The problem:
Repeat exactly the lines beginning at the one that contains "Select red down arrow next to Mexico" and running to the end of the material. Omit the pictures.

Input material:

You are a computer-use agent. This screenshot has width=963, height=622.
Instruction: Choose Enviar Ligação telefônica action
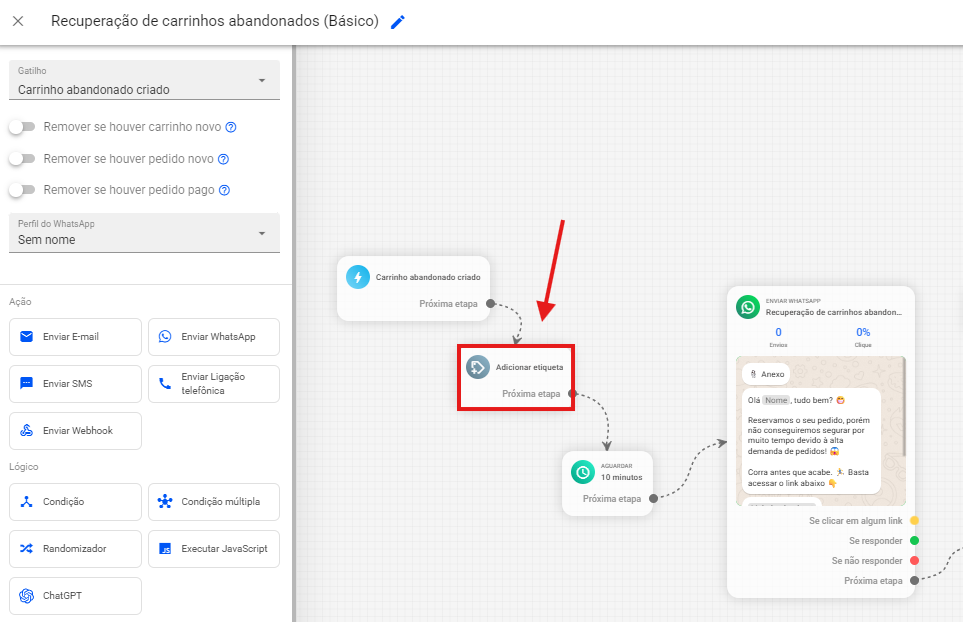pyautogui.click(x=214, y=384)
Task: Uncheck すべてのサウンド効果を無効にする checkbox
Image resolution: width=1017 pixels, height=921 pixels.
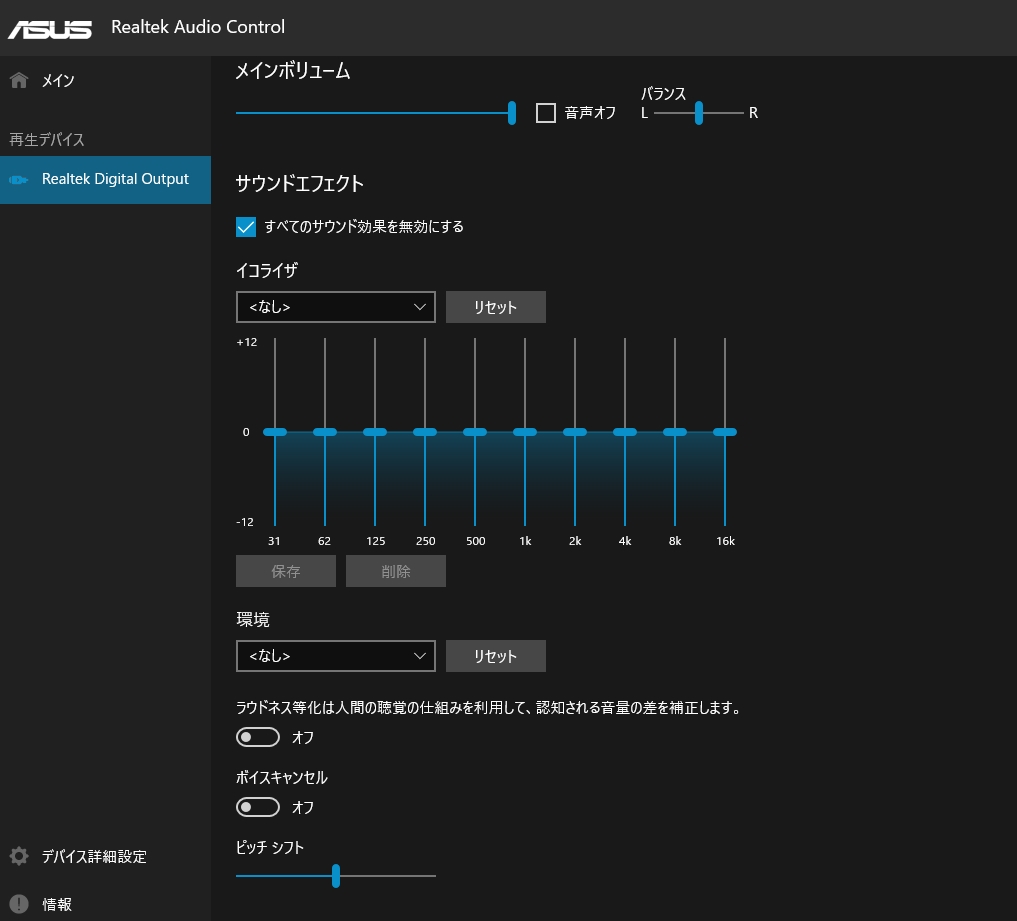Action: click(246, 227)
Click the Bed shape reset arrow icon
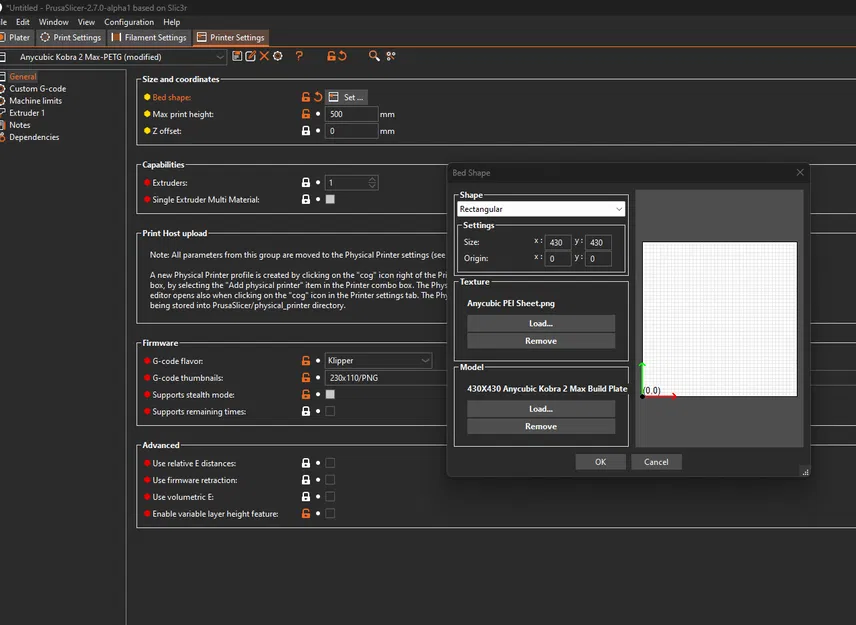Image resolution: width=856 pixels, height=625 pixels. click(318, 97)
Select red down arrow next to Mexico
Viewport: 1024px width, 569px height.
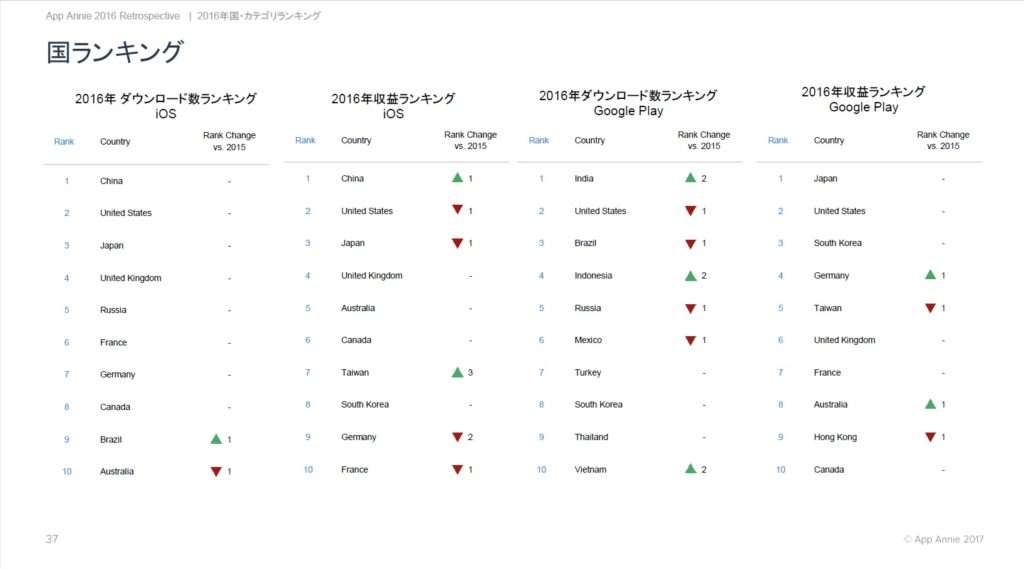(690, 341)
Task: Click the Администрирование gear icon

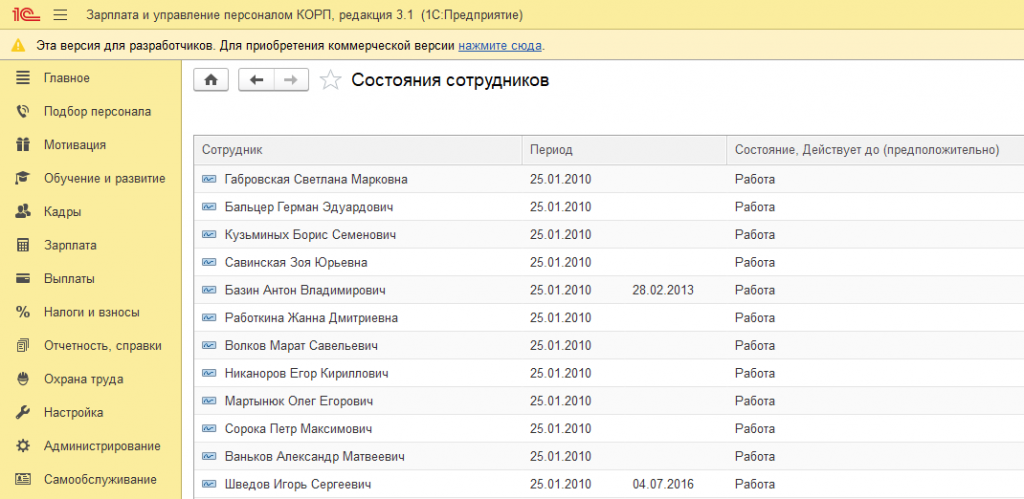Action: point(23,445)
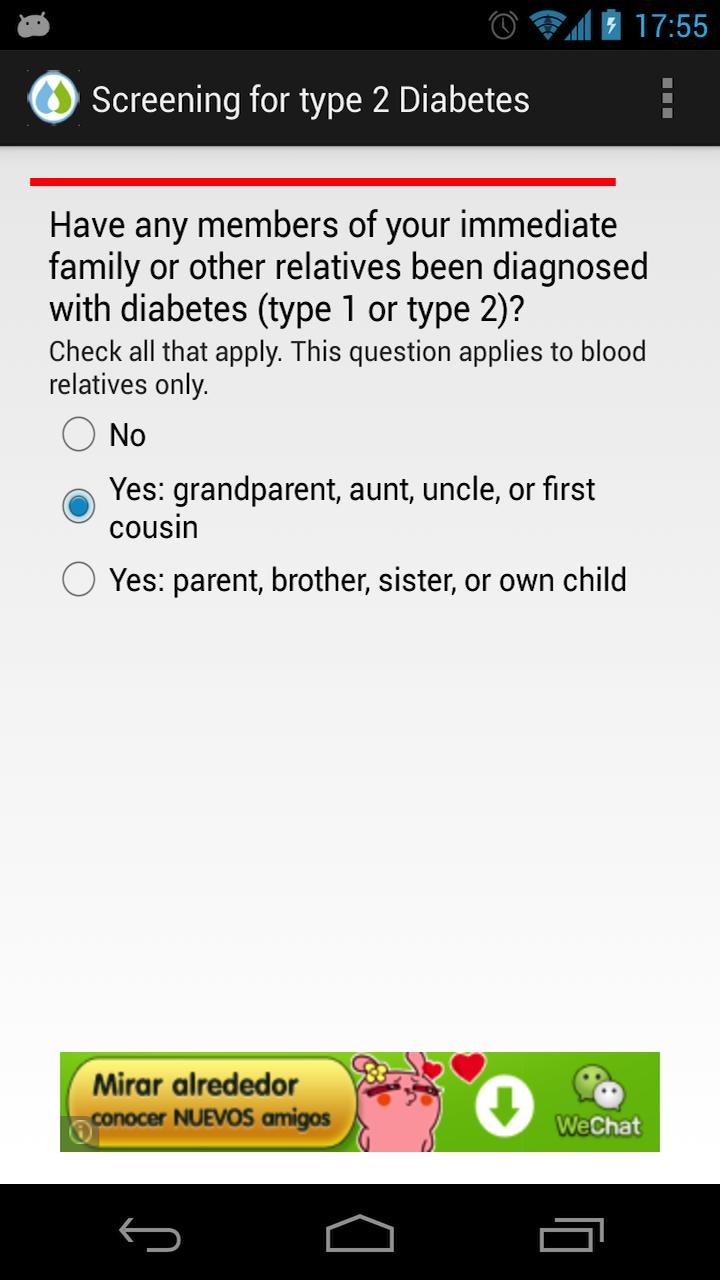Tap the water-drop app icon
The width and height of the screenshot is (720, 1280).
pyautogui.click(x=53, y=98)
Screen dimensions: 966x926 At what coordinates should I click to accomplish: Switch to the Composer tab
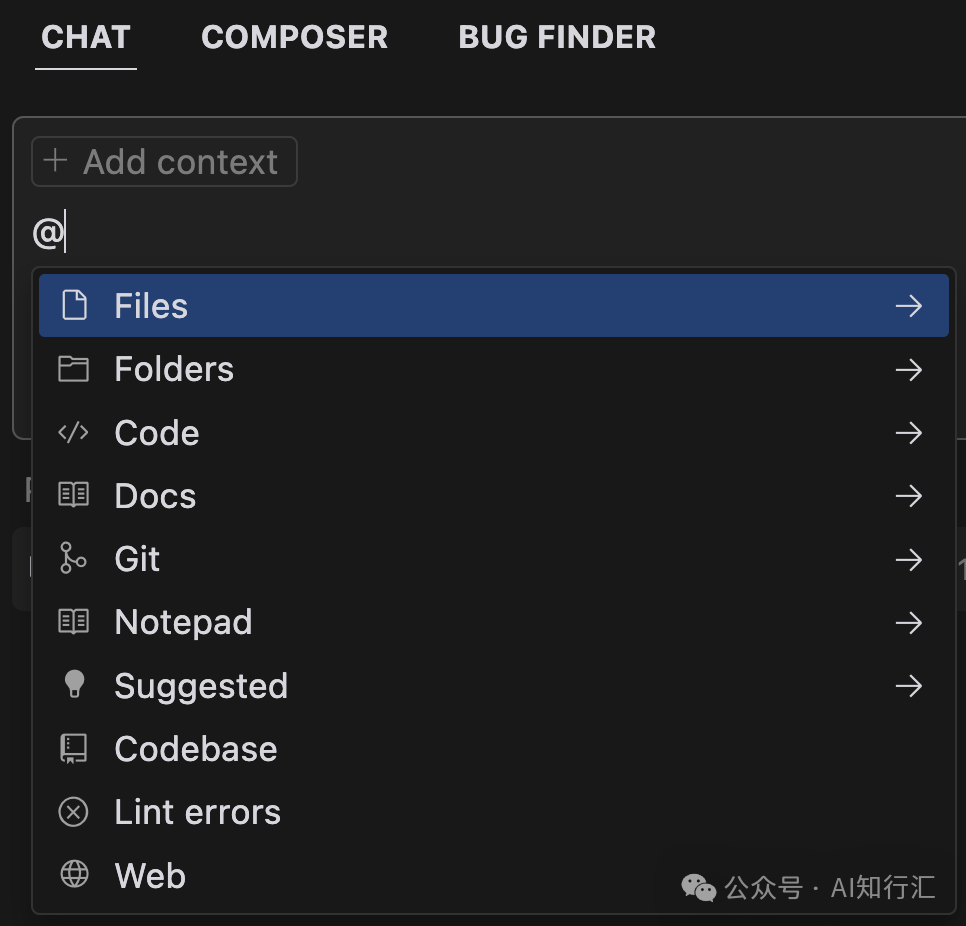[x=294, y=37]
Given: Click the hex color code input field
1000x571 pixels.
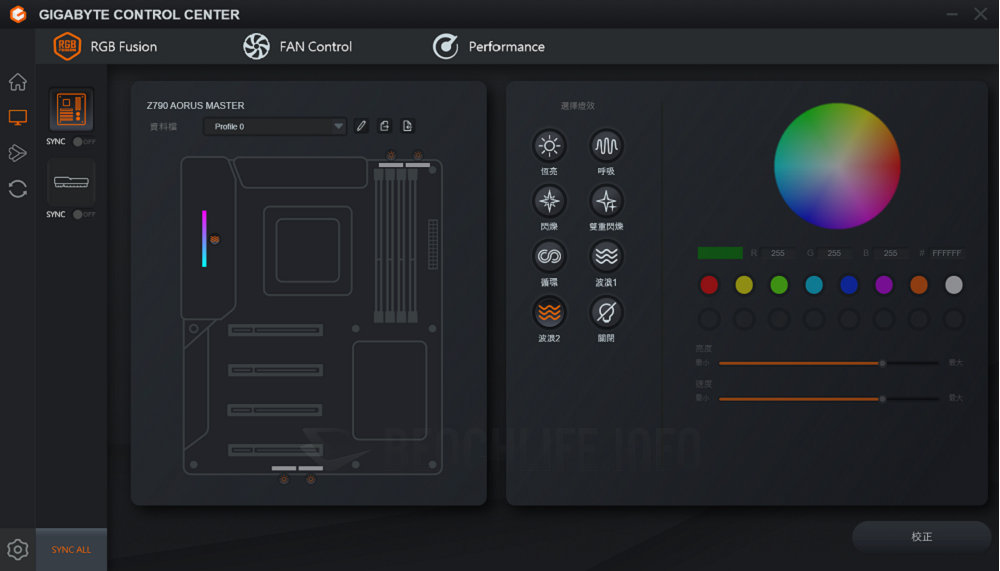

Your response:
Select red down arrow next to Mexico
Viewport: 1024px width, 569px height.
(690, 341)
Task: Click the Администрирование gear icon

Action: point(23,445)
Tap the water-drop app icon
The width and height of the screenshot is (720, 1280).
pyautogui.click(x=53, y=98)
Screen dimensions: 966x926 At what coordinates should I click to accomplish: Switch to the Composer tab
[x=294, y=37]
Given: Click the hex color code input field
1000x571 pixels.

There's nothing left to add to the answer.